La prochaine étape de la gestion de la pandémie de la Covid-19 serait la cohabitation avec la maladie. Déjà, une feuille de route est en cours de préparation par le ministère de la Santé et de la protection sociale en collaboration avec la commission scientifique et technique de gestion de la pandémie. Une décision qui vient en son temps, paraît-il.
En tout cas, c’est ce qu’affirme Jaâfar Heikel, épidémiologiste et professeur de médecine préventive : "Aujourd’hui, les données scientifiques, et épidémiologiques plus spécifiquement, montrent bien que nous sommes dans une phase nouvelle de cette maladie de SARS-Cov-2. La Covid-19 a changé de statut, passant d’un statut de pandémie à un statut d’endémie, c'est-à-dire une maladie avec laquelle il faut apprendre à vivre".

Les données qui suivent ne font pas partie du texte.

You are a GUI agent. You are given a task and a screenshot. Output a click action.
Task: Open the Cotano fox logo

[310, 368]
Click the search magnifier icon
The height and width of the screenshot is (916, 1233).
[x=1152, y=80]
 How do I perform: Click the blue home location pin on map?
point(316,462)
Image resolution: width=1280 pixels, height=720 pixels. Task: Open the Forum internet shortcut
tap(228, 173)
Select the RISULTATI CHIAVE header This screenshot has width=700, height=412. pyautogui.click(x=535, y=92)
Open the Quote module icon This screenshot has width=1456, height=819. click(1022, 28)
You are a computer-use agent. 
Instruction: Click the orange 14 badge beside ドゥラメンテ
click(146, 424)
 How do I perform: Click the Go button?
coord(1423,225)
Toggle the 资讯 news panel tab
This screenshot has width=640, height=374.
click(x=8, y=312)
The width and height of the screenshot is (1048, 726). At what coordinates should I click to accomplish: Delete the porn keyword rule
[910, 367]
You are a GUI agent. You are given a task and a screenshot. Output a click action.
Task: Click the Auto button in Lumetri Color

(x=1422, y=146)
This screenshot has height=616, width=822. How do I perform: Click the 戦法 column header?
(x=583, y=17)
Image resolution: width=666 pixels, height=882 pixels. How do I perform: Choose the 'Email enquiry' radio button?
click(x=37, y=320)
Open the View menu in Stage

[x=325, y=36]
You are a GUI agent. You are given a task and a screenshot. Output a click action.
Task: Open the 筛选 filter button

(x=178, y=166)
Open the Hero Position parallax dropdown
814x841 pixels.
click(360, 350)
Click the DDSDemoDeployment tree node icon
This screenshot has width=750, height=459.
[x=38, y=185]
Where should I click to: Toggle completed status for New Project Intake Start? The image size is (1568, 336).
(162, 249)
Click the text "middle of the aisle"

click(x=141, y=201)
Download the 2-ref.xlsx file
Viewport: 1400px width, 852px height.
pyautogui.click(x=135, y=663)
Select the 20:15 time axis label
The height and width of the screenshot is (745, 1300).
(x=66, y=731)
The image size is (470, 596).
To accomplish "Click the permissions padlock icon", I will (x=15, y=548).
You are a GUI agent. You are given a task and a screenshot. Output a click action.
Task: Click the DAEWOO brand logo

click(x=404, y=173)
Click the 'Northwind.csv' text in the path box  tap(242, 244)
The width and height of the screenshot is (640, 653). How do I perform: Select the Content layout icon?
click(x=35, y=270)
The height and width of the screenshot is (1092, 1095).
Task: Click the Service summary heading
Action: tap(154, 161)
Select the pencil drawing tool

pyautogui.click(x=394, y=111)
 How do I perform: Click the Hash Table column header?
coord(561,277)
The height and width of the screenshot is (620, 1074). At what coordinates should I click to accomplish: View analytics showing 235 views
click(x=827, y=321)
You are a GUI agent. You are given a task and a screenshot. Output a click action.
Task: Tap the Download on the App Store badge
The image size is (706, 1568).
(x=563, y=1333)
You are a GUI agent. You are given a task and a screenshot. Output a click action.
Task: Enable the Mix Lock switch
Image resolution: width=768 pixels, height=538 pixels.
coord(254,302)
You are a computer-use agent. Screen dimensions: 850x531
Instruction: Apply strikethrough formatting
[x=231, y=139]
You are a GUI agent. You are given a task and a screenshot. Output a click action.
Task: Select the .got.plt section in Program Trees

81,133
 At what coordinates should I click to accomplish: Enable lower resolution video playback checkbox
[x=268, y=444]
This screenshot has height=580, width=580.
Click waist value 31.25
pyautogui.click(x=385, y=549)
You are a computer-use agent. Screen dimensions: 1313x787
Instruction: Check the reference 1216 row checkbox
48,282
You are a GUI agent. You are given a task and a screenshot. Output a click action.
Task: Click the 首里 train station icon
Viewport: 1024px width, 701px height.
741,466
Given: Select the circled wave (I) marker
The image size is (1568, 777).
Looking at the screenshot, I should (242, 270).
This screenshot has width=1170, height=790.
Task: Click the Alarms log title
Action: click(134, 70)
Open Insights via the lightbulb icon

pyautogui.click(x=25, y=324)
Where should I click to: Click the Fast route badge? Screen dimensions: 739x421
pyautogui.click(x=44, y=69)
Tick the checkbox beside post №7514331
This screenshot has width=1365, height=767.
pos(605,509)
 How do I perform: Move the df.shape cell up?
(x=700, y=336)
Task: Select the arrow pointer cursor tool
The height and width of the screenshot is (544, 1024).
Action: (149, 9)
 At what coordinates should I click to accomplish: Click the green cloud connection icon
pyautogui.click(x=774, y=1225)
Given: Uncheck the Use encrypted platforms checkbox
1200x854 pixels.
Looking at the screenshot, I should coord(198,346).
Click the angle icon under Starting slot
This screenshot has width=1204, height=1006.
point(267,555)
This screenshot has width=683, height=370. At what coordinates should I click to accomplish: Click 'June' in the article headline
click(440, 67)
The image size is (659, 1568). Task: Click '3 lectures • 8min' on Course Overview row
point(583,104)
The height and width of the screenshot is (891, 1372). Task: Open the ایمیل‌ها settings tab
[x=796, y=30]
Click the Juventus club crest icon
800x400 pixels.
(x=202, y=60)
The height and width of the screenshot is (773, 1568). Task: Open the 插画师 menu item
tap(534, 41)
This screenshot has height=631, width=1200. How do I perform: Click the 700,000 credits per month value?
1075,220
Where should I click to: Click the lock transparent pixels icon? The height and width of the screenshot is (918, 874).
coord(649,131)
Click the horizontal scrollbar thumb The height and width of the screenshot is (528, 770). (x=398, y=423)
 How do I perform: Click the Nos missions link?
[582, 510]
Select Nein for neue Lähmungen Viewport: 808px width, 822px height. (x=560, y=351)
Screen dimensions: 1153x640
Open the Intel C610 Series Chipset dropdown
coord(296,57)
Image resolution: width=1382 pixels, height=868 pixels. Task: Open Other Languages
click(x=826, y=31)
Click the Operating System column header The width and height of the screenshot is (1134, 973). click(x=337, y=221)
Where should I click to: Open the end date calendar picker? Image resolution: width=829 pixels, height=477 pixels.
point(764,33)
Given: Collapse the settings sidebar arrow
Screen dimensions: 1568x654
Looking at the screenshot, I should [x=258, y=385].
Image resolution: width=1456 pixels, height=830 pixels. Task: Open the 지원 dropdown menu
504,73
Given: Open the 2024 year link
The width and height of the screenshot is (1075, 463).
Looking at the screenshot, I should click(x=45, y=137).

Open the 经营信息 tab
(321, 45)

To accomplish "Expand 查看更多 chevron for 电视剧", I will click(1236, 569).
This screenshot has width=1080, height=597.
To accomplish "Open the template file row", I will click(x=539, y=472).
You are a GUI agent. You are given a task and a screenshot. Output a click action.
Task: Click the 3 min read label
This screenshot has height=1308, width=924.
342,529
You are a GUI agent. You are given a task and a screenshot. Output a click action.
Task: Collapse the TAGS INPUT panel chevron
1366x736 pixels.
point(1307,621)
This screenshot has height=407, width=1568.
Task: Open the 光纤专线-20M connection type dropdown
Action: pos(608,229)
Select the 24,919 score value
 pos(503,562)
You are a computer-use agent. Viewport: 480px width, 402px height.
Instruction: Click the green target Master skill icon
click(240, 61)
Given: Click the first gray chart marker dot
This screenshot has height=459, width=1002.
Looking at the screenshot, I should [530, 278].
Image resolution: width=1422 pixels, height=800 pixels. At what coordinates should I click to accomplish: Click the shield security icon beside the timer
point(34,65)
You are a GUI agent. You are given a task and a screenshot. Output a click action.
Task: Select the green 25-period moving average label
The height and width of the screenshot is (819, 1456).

La prochaine étape nécessite la mise en œuvre de politiques sanitaires publiques plus adaptées, selon l’épidémiologiste qui considère que "les politiques publiques doivent changer de paradigme, et nous devons changer de façon de faire".
Une nouvelle approche
L’OMS l’avait bien dit, le passage de la pandémie de Covid-19 à un stade endémique ne veut pas dire que le virus n'est plus dangereux. Pareillement, le passage à la phase de cohabitation avec le virus ne signifie pas l’abandon de la vigilance. "Les indicateurs épidémiologiques indiquent que dès les prochaines semaines il faut lever les restrictions majeures tout en restant, bien évidemment, dans la vigilance et la prudence et en continuant à renforcer notre système de surveillance épidémiologique", souligne Heikel.
Dans la pratique, si certaines restrictions peuvent être dépassées, certaines mesures doivent prendre le dessus. Parmi celles-ci, le professeur estime primordial de "maintenir le dépistage de l’ensemble des infections virales respiratoires qui sont contagieuses, renforcer nos capacités de traitement avec les traitements classiques, mais également avec les antiviraux aujourd’hui disponibles au Maroc, et puis maintenir et renforcer la stratégie vaccinale, mais en l’orientant plus vers les populations vulnérables ou à risque et pourquoi pas proposer la vaccination annuelle ou biannuelle pour les plus vulnérables".
La prochaine étape consisterait, in fine, en un retour, de manière progressive, à la vie normale. Un retour qui ne peut réussir sans une grande capacité d’ "adaptation", de "proportionnalité" et de "réactivité". Selon Heikel, "il faut dépasser la surprise, le choc et aller vers des actions qui soient en adéquation avec la situation épidémiologique".
Enfin, un changement de la façon dont la Covid-19 est perçue et appréhendée serait primordial. "Il faut avoir un autre type de rapport avec ce virus. Il faut passer d’un rapport de peur comme on l’a eu pendant deux ans, vers un rapport de plus de sérénité et d’habitude. Il est temps pour que nous reprenions notre vie sociale et économique en main", explique Heikel. Plus simplement, "la peur doit changer de camp !".